In countries where internet censorship and surveillance are government policy, online security is crucial for at-risk users. Journalists, activists, politicians and others with a prominent online presence can face dire consequences for even the websites they browse.
Virtual private networks, or VPNs, are designed to keep users’ data protected from surveillance, but whether they do what they claim is of utmost importance to those whose lives can depend on their effectiveness. The ability of VPNs to protect users also inspires the research of Jedidiah Crandall, an associate professor of computer science at Arizona State University.
Crandall explains that VPNs conceal your internet protocol, or IP, address by linking it to a different server than your own and making it seem as though you’re accessing the internet outside of your normal network.
“VPNs were originally designed to get into a secure network, but companies have repurposed them so you can escape a restrictive internet service provider that you don’t trust and access a free and safe one instead,” Crandall says. “So, the way that people use VPNs today is kind of backwards.”
Crandall notes that this access is helpful when users are worried about their browsing data being monitored though their internet service provider, or ISP, or when users are in a country that censors their internet content.
Resources like OpenVPN, a leading global private network and cybersecurity company, and the most popular resource for commercial VPN services, boast access to tools that quickly and easily connect to private networks and safeguard assets. But Crandall’s research aims to debunk claims of privacy and expose whether VPNs may create a false sense of security for their users.
“We’re really just asking fundamental questions like ‘When you repurpose VPNs in this way, do they actually have the security properties that people expect?’,” he says, reiterating his work’s focus on at-risk users who face severe consequences from censorship and surveillance policies. “The first part of the research we did was looking at the VPN tunnel itself, which is an encrypted tunnel between the VPN server and the client, to see what kind of damage attackers can do from there.”
To discover how attacks can be made, Crandall and a group of researchers simulated a series of attacks from two potential threat paths: client-side, or direct attacks on the user’s devices, and server-side, or attacks on the VPN server accessed by the user’s device. The group detailed their findings in a paper titled “Blind In/On-Path Attacks and Applications to VPNs.”

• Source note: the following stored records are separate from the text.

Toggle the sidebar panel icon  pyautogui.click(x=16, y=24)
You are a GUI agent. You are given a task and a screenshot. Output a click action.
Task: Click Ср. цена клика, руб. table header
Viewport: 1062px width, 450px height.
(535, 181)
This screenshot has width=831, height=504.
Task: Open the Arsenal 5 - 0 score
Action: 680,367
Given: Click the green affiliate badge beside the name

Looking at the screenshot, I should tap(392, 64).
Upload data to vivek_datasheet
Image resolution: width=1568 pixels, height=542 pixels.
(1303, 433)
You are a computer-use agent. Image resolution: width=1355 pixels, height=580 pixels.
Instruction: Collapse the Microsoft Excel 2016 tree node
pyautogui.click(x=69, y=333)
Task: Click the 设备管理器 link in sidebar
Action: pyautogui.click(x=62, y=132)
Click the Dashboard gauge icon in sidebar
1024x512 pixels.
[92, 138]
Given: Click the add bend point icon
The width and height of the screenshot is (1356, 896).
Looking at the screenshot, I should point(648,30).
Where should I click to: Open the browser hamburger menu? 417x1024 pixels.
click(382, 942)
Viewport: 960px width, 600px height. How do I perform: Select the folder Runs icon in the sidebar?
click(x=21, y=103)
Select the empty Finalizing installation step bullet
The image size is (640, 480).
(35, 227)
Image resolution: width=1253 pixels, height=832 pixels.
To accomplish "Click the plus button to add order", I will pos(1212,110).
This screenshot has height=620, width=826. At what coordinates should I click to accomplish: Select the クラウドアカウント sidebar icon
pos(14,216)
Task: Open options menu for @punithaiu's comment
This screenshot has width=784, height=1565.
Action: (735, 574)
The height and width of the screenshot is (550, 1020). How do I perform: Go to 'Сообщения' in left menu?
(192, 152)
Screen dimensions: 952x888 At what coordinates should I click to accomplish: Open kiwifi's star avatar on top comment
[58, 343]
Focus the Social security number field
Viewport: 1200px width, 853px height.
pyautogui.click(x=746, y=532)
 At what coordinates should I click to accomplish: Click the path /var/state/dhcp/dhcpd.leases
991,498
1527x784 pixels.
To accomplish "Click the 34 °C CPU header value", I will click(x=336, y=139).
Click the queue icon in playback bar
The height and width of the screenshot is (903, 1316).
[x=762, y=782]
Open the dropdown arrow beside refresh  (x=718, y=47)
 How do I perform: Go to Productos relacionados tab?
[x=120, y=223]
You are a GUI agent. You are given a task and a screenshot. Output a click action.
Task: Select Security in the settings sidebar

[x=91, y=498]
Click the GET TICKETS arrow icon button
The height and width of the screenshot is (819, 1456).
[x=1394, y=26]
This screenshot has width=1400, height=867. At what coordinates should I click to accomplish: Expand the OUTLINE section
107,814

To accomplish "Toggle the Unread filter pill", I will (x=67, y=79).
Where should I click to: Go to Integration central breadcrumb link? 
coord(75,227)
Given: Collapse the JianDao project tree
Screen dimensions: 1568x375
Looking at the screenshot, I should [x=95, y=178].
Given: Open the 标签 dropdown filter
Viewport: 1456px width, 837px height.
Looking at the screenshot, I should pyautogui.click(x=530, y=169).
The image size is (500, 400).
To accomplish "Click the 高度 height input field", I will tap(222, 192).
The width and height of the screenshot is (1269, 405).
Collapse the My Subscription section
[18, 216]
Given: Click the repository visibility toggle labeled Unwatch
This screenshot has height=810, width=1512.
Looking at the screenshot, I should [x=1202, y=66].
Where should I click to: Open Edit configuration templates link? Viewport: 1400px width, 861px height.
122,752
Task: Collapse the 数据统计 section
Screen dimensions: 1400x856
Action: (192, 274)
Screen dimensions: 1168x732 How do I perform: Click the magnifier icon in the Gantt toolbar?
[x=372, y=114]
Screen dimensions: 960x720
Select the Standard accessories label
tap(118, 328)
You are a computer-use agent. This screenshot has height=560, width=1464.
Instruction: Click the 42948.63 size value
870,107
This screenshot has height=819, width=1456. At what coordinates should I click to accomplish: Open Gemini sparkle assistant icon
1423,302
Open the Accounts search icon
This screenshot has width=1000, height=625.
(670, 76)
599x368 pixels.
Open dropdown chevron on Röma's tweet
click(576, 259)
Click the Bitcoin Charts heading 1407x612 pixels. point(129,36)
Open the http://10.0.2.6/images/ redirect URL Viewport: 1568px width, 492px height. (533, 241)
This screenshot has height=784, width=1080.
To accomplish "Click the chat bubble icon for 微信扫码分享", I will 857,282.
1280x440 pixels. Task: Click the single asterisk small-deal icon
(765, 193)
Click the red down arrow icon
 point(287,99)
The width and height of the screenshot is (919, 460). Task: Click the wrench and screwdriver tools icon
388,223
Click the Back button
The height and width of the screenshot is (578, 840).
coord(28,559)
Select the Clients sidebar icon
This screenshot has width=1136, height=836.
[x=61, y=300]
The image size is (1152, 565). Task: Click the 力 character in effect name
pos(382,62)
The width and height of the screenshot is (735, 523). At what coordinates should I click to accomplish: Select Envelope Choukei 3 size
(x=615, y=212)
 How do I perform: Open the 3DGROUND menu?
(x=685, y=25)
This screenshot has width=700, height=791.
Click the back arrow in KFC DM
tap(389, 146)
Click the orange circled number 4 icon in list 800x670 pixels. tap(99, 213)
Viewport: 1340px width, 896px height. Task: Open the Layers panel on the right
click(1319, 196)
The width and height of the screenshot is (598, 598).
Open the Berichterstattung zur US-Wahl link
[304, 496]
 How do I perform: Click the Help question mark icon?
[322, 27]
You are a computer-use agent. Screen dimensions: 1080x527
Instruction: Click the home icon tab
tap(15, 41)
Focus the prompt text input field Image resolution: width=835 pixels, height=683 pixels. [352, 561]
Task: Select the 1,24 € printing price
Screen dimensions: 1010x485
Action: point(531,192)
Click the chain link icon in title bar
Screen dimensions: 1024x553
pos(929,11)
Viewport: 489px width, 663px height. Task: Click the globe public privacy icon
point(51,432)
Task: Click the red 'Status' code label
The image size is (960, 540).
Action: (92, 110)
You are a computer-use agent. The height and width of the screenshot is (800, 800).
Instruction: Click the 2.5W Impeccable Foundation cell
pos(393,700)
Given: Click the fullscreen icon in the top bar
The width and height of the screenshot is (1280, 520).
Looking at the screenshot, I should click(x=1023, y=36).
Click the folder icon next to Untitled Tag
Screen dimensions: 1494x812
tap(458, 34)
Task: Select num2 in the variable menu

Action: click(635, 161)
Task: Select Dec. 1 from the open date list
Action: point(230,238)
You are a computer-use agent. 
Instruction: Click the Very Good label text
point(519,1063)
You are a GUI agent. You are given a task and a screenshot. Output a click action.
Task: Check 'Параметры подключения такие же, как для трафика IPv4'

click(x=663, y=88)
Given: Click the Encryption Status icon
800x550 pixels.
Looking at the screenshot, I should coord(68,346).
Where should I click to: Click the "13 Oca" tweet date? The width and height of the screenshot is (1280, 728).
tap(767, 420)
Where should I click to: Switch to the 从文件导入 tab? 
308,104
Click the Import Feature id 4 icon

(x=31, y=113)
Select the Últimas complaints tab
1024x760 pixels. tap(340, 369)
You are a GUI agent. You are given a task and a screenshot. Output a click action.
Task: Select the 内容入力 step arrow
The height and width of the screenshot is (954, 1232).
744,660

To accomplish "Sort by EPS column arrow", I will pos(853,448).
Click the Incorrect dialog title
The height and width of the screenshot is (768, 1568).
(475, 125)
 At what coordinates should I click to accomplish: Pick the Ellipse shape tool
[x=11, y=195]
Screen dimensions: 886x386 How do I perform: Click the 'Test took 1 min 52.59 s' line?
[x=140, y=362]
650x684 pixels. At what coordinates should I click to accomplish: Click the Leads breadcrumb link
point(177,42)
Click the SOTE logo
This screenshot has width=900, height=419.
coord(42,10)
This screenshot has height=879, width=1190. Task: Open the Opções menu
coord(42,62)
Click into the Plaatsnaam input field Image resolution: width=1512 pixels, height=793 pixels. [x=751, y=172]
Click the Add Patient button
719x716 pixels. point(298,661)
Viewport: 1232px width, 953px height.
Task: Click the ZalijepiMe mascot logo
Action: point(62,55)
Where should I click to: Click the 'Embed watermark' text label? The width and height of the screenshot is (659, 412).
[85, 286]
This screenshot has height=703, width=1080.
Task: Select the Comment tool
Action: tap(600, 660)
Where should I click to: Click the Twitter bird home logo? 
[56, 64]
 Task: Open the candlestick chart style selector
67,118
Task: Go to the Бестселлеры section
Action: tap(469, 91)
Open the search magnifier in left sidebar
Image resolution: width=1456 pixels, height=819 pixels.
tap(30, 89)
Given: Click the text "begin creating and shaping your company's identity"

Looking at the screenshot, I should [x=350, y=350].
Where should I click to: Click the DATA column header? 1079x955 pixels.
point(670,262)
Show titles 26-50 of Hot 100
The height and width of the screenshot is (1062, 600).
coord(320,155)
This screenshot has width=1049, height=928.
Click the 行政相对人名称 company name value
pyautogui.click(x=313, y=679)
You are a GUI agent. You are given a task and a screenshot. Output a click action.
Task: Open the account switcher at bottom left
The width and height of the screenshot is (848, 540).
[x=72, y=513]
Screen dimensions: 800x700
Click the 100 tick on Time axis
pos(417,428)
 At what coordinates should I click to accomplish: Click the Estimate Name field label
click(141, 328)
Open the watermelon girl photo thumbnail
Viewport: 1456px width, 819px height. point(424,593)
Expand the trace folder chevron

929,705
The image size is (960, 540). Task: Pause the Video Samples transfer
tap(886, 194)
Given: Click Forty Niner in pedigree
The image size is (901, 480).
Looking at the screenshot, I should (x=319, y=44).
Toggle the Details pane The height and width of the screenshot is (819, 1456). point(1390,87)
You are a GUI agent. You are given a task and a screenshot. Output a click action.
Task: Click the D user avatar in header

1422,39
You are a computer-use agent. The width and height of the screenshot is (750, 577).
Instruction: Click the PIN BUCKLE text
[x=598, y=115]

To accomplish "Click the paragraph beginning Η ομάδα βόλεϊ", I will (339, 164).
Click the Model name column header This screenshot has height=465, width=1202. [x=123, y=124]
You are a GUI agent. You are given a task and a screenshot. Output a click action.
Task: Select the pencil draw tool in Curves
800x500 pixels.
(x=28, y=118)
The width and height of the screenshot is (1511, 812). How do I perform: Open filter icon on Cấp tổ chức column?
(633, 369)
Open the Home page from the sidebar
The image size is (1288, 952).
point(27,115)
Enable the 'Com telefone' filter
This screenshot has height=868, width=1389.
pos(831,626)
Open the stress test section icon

The team concluded that traffic can still be attacked from the tunnel in the same ways as if a VPN were not being used, with attackers able to redirect connections and serve malware from which users believe a VPN protects them.
Now looking at the threat of an attack as possible and not just hypothetical, Crandall collaborated with a team of researchers — including experts from the University of Michigan and Merit Network — on a paper titled “OpenVPN is Open to VPN Fingerprinting” for the 2022 USENIX Security Symposium.
The research addresses how VPN adoption has seen steady growth due to increased public awareness of privacy and surveillance threats and how some governments are attempting to restrict access by identifying connections using deep packet inspection, or DPI, technology, which is commonly used for online eavesdropping and censorship.
The researchers’ efforts won the symposium’s Distinguished Paper Award and first place for the 2022 Internet Defense Prize, sponsored by Meta. As part of the prize, Meta awarded the team $110,000 to continue their research.
“A lot of the credit goes to the team at the University of Michigan, who really spearheaded this research,” Crandall says. “A big part of this work is trying to set the standards of how to bring together different stakeholders so that everyone, from the VPN providers to the users, has the same expectations. But we’re also trying to define what those expectations should be.”
Crandall, his University of Michigan research partner, Roya Ensafi, and Michael Kallitsis of Merit secured a grant of $1.2 million from the National Science Foundation to further their broader research of the VPN ecosystem as a whole. This grant enables them to devote attention to aspects of VPN security and privacy that are in practice but remain severely understudied and unvetted.
“For people around the world, there can be a lot at stake when VPN providers market with false claims about their services. Our research exposed how VPN-based services, including ones marketing thier VPN service as 'invisible' or 'unblockable' can be effectively blocked with little collateral damage,” says Ensafi, an assistant professor of electrical engineering and computer science. “Jed is one of the leading internet censorship researchers who has been focusing on network interference since 2005, so he has been instrumental in moving this research forward.”